The hedge fund sentiment among those that we track at Insider Monkey concerning Jamba, Inc. (NASDAQ:JMBA) was mixed during the second quarter. Even though the total funds with investments in the company decreased to 11 at the end of June compared to 14 at the end of March, the aggregate investment increased to $70.77 million from $55.38 million during the same period, while the stock price rose by just a little over 2%. Engaged Capital is the largest stockholder of Jamba, Inc. (NASDAQ:JMBA) among these, and is followed by Indus Capital, which is managed by David Kowitz and Sheldon Kasowitz and holds about 1.3 million shares valued at $20.15 million. On the heels of Indus is Gregg J. Powers‘ Private Capital Management owning some 352,500 shares.

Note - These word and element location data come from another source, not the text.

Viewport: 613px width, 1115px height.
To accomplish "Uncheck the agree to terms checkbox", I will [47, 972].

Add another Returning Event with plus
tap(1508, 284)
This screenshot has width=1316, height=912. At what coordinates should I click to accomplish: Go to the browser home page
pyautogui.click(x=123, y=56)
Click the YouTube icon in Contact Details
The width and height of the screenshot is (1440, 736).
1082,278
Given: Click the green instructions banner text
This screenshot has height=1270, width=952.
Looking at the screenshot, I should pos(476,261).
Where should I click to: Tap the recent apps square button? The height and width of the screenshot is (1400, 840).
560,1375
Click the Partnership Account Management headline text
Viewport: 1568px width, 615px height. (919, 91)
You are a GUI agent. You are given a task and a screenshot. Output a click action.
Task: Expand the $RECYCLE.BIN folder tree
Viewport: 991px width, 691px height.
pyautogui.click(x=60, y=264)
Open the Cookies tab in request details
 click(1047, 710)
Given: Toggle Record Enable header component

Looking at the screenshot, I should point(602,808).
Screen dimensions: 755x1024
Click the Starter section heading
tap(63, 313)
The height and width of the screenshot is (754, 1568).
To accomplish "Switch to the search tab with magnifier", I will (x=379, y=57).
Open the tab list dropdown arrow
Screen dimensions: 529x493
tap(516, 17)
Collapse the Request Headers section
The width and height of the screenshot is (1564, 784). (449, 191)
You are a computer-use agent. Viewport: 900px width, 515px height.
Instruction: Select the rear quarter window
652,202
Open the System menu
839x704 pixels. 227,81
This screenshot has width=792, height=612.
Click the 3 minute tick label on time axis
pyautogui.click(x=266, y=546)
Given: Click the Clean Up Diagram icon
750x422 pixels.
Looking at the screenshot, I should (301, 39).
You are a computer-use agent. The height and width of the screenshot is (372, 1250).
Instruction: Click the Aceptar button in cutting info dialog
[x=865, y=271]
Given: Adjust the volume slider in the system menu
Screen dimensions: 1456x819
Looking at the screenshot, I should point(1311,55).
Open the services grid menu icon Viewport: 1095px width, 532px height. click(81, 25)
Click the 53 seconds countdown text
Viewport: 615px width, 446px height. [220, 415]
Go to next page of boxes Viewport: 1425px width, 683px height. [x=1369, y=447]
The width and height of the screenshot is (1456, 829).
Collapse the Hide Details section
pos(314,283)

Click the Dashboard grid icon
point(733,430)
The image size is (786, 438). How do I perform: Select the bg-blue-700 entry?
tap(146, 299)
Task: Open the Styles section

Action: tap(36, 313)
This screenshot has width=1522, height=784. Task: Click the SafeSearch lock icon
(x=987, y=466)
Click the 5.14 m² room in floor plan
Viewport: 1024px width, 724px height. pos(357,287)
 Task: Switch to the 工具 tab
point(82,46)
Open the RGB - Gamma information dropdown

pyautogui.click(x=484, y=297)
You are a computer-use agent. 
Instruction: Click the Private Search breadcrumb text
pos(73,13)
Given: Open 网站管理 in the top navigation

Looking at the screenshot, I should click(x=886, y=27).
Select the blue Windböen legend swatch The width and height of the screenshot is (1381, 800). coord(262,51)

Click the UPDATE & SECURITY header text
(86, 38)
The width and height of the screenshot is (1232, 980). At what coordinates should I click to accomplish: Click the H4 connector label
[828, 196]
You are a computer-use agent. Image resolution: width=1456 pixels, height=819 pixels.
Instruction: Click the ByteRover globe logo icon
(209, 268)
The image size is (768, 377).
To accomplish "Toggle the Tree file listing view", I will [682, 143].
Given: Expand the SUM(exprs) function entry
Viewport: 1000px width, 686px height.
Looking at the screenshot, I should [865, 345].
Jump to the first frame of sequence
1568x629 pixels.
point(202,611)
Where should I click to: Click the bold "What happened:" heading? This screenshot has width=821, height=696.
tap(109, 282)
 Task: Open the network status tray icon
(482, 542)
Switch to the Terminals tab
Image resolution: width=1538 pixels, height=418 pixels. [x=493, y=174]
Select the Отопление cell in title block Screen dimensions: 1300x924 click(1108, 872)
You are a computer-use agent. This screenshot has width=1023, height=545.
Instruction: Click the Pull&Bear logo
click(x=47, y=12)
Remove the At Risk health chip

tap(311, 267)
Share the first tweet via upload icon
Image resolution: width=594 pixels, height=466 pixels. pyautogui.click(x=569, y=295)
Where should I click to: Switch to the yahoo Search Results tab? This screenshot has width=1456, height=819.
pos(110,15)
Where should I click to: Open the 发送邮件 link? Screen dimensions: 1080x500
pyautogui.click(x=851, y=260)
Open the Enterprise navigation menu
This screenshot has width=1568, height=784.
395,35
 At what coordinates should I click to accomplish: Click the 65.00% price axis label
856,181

Jamba, Inc. (NASDAQ:JMBA)’s financial results for the second quarter didn’t help matters much, as the reported EPS of $0.19 was way lower than the projected $0.39, and revenues of $54.13 million missed the estimated mark by $1.27 million and marked a fall of 15.7% from the same quarter a year earlier. CEO James White blamed the unseasonably poor weather and reduced promotional activity for the company’s disappointing performance. There were some positive aspects about the quarter as well, such as the company managing to reduce its service speed to 3.1 minutes, which was the lowest in two years. Moreover, Jamba, Inc. (NASDAQ:JMBA)’s management also accelerated the execution of its plan to have more than 90% of the company’s stores franchised by the end of this year. The management expects the new model to drive up the company’s profitability, since the elimination of the hybrid franchise will significantly drive down the G&A cost as well as the capital expenditure in the coming year. Annual G&A cost is expected to fall in the $25 million to $26 million range by the end of 2016 as compared to $38 million two years ago. Similarly, annual capital expenditure is expected to fall from $8 million-to-$9 million to the $4 million-to-$6 million range.

Jamba, Inc. (NASDAQ:JMBA)’s Board of Directors also recently increased its share repurchase program to $45 million from $40 million. Since the authorization of the plan in November 2014 the company has already repurchased about $34.2 million worth of outstanding stock.